* Work required *
Update the items below by changing every "GUI agent" to "interface agent", and reproduce them with nothing else altered.

Records from a data collection:
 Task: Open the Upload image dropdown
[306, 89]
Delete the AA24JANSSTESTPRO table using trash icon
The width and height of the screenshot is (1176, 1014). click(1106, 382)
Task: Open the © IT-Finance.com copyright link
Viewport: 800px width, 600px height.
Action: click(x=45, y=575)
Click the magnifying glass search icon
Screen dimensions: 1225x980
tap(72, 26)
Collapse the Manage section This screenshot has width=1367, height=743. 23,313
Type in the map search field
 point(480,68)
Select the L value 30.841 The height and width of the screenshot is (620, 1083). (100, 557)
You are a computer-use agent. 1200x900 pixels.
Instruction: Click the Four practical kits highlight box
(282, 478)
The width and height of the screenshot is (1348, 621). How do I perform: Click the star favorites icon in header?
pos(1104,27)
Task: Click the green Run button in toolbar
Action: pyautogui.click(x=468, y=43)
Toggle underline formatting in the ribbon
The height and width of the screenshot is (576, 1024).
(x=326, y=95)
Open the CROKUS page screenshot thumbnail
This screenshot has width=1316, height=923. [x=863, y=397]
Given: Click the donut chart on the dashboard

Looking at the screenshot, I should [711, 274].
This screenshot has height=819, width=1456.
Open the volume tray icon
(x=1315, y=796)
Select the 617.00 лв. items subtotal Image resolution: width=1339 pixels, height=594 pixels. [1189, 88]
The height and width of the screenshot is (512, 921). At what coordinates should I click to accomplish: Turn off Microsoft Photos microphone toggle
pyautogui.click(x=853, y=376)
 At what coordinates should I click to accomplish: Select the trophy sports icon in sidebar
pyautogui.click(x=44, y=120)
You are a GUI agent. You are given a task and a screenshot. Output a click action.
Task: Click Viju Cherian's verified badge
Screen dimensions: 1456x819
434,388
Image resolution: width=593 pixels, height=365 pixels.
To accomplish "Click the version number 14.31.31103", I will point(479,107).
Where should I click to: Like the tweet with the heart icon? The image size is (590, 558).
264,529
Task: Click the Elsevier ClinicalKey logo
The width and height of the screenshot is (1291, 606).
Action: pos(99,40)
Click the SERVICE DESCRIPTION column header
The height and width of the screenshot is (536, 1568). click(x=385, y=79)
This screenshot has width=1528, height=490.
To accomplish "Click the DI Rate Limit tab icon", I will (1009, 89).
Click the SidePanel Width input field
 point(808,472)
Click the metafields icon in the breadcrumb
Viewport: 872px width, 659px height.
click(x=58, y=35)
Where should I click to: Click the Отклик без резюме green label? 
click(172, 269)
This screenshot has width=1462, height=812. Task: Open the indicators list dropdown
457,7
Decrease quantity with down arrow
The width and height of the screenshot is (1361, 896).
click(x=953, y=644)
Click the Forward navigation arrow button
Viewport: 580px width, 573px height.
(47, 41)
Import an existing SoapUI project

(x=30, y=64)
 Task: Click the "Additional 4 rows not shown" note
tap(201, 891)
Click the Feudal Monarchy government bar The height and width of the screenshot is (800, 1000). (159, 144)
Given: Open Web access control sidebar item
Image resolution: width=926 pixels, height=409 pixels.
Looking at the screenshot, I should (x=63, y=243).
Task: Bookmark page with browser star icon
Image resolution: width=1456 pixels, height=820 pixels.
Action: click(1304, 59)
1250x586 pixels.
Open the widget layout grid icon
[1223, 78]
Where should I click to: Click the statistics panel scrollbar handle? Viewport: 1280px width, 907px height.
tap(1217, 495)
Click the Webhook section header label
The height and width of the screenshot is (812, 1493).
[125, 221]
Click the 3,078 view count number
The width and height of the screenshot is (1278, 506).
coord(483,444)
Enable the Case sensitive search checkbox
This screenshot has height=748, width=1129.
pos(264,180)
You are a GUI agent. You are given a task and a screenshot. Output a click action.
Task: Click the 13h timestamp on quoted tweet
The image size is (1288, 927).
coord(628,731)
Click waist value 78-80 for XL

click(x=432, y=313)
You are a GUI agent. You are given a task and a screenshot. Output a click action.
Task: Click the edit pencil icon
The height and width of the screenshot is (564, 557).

* Response *
 Task: Open the Upload image dropdown
[306, 89]
Delete the AA24JANSSTESTPRO table using trash icon
The width and height of the screenshot is (1176, 1014). click(1106, 382)
Task: Open the © IT-Finance.com copyright link
Viewport: 800px width, 600px height.
Action: click(x=45, y=575)
Click the magnifying glass search icon
Screen dimensions: 1225x980
tap(72, 26)
Collapse the Manage section This screenshot has width=1367, height=743. 23,313
Type in the map search field
 point(480,68)
Select the L value 30.841 The height and width of the screenshot is (620, 1083). (100, 557)
You are a computer-use agent. 1200x900 pixels.
Instruction: Click the Four practical kits highlight box
(282, 478)
The width and height of the screenshot is (1348, 621). How do I perform: Click the star favorites icon in header?
pos(1104,27)
Task: Click the green Run button in toolbar
Action: pyautogui.click(x=468, y=43)
Toggle underline formatting in the ribbon
The height and width of the screenshot is (576, 1024).
(x=326, y=95)
Open the CROKUS page screenshot thumbnail
This screenshot has width=1316, height=923. [x=863, y=397]
Given: Click the donut chart on the dashboard

Looking at the screenshot, I should [711, 274].
This screenshot has height=819, width=1456.
Open the volume tray icon
(x=1315, y=796)
Select the 617.00 лв. items subtotal Image resolution: width=1339 pixels, height=594 pixels. [1189, 88]
The height and width of the screenshot is (512, 921). At what coordinates should I click to accomplish: Turn off Microsoft Photos microphone toggle
pyautogui.click(x=853, y=376)
 At what coordinates should I click to accomplish: Select the trophy sports icon in sidebar
pyautogui.click(x=44, y=120)
You are a interface agent. You are given a task and a screenshot. Output a click action.
Task: Click Viju Cherian's verified badge
Screen dimensions: 1456x819
434,388
Image resolution: width=593 pixels, height=365 pixels.
To accomplish "Click the version number 14.31.31103", I will point(479,107).
Where should I click to: Like the tweet with the heart icon? The image size is (590, 558).
264,529
Task: Click the Elsevier ClinicalKey logo
The width and height of the screenshot is (1291, 606).
Action: pos(99,40)
Click the SERVICE DESCRIPTION column header
The height and width of the screenshot is (536, 1568). click(x=385, y=79)
This screenshot has width=1528, height=490.
To accomplish "Click the DI Rate Limit tab icon", I will (1009, 89).
Click the SidePanel Width input field
 point(808,472)
Click the metafields icon in the breadcrumb
Viewport: 872px width, 659px height.
click(x=58, y=35)
Where should I click to: Click the Отклик без резюме green label? 
click(172, 269)
This screenshot has width=1462, height=812. Task: Open the indicators list dropdown
457,7
Decrease quantity with down arrow
The width and height of the screenshot is (1361, 896).
click(x=953, y=644)
Click the Forward navigation arrow button
Viewport: 580px width, 573px height.
(47, 41)
Import an existing SoapUI project

(x=30, y=64)
 Task: Click the "Additional 4 rows not shown" note
tap(201, 891)
Click the Feudal Monarchy government bar The height and width of the screenshot is (800, 1000). (159, 144)
Given: Open Web access control sidebar item
Image resolution: width=926 pixels, height=409 pixels.
Looking at the screenshot, I should (x=63, y=243).
Task: Bookmark page with browser star icon
Image resolution: width=1456 pixels, height=820 pixels.
Action: click(1304, 59)
1250x586 pixels.
Open the widget layout grid icon
[1223, 78]
Where should I click to: Click the statistics panel scrollbar handle? Viewport: 1280px width, 907px height.
tap(1217, 495)
Click the Webhook section header label
The height and width of the screenshot is (812, 1493).
[125, 221]
Click the 3,078 view count number
The width and height of the screenshot is (1278, 506).
coord(483,444)
Enable the Case sensitive search checkbox
This screenshot has height=748, width=1129.
pos(264,180)
You are a interface agent. You are given a task and a screenshot. Output a click action.
Task: Click the 13h timestamp on quoted tweet
The image size is (1288, 927).
coord(628,731)
Click waist value 78-80 for XL

click(x=432, y=313)
You are a interface agent. You are given a task and a screenshot. Output a click action.
Task: Click the edit pencil icon
The height and width of the screenshot is (564, 557).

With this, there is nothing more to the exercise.